Dell two years ago unveiled its Open Networking initiative, a plan to enable businesses to buy a Dell-branded switch and then choose from among a range of Dell or third-party operating systems and applications.
The idea was to give enterprises options and flexibility when determining the best technologies for running their workloads, and to enable them to get closer to creating the type of agile, scalable and affordable data center environments that larger hyperscale players enjoy.
Now the vendor is taking the concept another step forward with the introduction of Operating System 10 (OS10), an offering that disaggregates the network software from the underlying hardware to give customers more flexibility and programmability in choosing how the software is used in the data center. Initially, the focus will be on networking, according to Tom Burns, vice president and general manager of Dell’s networking and enterprise infrastructure business.
However, the larger vision for OS10 is to enable enterprises to eventually use it as a data center operating system that will allow their networking, storage and server resources to converge onto a common platform, giving them levels of IT flexibility and programmability that cloud companies such as Google, Amazon and Facebook enjoy, Burns told eWEEK. It’s a long-term plan that will roll out over time.
“This isn’t just about the initial release,” Burns said.
Software-defined networking (SDN) and network-functions virtualization (NFV) are rapidly changing the way enterprises and service providers think about networking. They put the control plane and networking tasks into software that can run on lower-cost commodity systems from white-box makers. Dell in 2014 introduced its Open Networking effort, which allowed for operating systems and software from some SDN vendors—such as Cumulus Networks, Midokura, Big Switch Networks and Pluribus Networks—to run alongside Dell’s software stack.

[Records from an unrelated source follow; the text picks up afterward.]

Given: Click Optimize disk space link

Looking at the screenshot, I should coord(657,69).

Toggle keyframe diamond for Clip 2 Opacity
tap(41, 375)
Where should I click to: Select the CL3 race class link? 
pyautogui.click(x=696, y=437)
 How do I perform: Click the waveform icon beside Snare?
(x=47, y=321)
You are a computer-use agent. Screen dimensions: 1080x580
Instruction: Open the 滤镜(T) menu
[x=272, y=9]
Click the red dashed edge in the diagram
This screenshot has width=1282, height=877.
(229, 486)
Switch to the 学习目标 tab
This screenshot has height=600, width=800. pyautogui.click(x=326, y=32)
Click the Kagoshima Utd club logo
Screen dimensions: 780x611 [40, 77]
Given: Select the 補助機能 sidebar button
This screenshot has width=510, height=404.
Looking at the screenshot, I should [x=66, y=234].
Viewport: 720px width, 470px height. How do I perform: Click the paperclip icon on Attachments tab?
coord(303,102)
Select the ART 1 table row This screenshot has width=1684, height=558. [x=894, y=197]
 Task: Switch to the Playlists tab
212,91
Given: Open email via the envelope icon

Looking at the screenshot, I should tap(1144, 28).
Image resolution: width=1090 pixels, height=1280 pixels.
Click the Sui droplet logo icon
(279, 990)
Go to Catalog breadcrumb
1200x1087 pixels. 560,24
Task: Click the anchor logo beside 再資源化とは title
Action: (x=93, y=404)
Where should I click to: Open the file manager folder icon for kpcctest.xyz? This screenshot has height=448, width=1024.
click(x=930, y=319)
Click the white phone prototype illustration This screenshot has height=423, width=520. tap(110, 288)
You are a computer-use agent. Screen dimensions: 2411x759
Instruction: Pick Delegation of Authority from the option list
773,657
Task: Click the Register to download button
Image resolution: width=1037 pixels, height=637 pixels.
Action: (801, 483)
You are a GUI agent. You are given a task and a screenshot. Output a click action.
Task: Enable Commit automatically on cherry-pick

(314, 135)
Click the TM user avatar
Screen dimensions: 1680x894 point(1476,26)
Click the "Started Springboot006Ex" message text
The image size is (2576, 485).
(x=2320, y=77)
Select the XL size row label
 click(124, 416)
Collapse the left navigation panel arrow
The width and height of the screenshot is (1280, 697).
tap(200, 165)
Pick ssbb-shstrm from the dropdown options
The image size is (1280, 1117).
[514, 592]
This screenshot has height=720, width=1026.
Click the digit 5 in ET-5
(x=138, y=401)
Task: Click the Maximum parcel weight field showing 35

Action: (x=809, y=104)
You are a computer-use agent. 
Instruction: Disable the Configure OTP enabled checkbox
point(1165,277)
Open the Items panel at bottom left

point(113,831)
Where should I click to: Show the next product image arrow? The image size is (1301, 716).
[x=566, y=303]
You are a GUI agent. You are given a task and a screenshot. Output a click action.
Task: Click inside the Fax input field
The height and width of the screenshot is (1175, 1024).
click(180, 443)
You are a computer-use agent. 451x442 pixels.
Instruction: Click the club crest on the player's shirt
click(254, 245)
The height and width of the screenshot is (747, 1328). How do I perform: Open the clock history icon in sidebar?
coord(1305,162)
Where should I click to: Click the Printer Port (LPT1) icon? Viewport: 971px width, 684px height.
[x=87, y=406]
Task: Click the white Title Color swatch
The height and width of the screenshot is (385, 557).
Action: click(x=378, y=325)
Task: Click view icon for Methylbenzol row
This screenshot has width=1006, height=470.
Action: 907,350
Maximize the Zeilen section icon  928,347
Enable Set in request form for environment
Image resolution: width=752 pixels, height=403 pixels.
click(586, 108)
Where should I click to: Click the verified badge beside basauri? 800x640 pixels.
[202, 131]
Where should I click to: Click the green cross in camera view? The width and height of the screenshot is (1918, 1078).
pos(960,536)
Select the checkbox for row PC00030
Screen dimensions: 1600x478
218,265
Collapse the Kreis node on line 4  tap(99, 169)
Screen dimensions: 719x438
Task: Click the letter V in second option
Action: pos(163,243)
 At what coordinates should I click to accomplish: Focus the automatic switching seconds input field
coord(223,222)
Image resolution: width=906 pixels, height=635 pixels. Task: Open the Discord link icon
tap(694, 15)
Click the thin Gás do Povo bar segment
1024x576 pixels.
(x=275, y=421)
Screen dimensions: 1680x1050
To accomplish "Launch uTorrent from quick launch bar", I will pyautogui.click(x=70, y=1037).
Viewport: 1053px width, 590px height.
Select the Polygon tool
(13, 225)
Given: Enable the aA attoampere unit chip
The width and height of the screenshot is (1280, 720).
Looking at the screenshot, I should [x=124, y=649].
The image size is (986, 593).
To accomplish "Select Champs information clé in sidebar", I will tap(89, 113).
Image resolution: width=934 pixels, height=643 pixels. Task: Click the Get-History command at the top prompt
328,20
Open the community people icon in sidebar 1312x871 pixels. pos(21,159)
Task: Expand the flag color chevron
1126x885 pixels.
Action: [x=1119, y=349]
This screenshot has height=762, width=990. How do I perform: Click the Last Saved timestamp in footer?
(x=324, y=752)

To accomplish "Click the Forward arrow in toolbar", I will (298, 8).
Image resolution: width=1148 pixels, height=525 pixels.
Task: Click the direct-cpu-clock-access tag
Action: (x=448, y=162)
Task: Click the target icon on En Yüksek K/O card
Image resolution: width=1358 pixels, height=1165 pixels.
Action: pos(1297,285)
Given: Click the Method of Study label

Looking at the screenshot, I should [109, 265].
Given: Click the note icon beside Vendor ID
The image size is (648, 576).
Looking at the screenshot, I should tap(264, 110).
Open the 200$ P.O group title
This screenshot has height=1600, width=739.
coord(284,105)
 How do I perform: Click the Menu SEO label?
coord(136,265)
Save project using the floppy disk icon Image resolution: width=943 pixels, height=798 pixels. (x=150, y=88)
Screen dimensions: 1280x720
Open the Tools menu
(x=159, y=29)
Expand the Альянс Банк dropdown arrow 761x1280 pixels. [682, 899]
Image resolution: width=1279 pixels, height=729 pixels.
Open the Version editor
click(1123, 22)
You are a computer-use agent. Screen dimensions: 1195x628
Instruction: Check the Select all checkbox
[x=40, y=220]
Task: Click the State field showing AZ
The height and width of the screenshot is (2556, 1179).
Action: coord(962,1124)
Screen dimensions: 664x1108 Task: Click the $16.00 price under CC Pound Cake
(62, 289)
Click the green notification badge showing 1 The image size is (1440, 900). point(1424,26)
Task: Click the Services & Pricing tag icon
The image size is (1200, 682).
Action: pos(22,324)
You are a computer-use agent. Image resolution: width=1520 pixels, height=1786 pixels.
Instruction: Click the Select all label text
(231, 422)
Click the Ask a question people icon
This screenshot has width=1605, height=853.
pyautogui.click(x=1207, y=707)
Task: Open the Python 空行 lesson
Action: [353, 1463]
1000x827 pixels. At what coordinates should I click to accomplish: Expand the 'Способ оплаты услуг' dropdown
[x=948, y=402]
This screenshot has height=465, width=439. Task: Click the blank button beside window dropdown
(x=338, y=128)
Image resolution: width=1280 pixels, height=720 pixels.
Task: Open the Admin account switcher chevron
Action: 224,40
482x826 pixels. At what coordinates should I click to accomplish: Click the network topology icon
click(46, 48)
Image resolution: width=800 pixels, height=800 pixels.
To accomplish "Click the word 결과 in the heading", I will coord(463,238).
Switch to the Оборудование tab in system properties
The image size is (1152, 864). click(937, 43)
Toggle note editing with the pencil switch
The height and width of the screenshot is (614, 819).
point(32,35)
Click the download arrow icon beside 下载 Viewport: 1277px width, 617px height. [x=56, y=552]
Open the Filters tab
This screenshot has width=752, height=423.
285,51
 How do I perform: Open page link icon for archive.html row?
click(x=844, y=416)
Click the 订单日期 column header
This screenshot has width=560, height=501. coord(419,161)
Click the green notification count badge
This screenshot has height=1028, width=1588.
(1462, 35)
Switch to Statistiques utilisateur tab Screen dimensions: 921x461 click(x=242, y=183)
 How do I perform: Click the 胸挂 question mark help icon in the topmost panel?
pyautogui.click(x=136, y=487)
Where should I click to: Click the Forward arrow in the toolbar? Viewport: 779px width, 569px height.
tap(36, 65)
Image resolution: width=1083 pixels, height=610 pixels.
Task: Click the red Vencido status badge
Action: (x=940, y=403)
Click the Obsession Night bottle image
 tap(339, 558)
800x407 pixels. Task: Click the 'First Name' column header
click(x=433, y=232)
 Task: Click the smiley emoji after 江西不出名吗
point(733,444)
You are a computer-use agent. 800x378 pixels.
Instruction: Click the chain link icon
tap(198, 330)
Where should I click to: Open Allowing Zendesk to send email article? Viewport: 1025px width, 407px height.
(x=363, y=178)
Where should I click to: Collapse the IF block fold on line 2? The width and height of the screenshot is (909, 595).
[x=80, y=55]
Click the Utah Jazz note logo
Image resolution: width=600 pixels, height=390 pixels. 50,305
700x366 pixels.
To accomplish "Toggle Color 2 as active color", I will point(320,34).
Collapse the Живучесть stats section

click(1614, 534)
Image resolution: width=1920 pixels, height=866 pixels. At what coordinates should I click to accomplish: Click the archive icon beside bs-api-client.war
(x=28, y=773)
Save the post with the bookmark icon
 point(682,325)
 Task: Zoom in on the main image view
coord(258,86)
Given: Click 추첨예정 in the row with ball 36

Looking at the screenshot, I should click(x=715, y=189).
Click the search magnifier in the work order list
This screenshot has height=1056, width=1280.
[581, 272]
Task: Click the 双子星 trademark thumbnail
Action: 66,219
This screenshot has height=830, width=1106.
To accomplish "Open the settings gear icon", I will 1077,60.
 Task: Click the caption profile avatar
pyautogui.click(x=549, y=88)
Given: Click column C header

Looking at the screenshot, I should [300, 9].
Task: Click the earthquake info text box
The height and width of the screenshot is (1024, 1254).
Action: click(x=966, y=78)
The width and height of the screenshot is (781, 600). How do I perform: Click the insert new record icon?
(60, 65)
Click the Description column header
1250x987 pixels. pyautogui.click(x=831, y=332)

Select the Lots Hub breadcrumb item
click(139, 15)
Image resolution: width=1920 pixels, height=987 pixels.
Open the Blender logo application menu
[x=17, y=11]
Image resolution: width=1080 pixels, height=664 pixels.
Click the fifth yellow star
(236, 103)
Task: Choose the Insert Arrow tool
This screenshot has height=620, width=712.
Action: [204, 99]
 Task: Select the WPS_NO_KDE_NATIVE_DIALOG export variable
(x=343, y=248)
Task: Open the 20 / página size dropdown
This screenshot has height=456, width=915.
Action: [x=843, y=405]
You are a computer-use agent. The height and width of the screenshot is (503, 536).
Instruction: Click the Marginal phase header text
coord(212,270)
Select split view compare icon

It was one of the early entrants into what Gartner analysts began calling the “brite box” space—branded hardware that offers software choices from other vendors.
With OS10, Dell is taking the disaggregation further, bringing an OS platform built on an unmodified Linux kernel and using the Open Compute Project’s Switch Abstraction Interface (SAI) to offer a common language that developers can use to create new networking applications. In addition, OS10 can support tradition Layer 2 and 3 network functions and services, not only from Dell but also from other vendors, as well as native Linux and open-source applications. Users can optimize their IT operations for particular workloads, according to Dell officials.
However, farther down the road, Dell officials are looking at OS10 as a single operating platform for entire data center infrastructures, leveraging the unmodified Linux kernel to converge operations across networking, compute and storage, and common open-source tools, addressing the demands of the growing DevOps community for a common development platform across all data center resources. It’s part of Dell’s vision “compute-centric, software-defined data center,” Burns said.
He wouldn’t say when he expected OS10 to expand beyond networking and across the data center, but that’s the trajectory for the new operating system. For now, Dell expects the base OS10 module to begin shipping in March, with Dell-developed application modules entering beta testing to prepare for release later in the year. Dell hardware released over the past two years will support OS10, Burns said.
Dell isn’t the only top-tier vendor offering branded networking gear that can run third-party software. Hewlett Packard Enterprise (HPE) offers its Altoline portfolio of switches, which can run Cumulus’ Linux OS and Pica8’s PicOS offering. Juniper Networks in late 2014 introduced its OCX1100 switch, which is based on designs from the Open Compute Project and runs the vendor’s Junos network OS. In November 2015, Juniper unveiled a disaggregated version of Junos, enabling third-party software to run on the Juniper switches running the operating system and enabling Junos to run on other vendors’ switches that are compliant with the Open Network Install Environment (ONIE).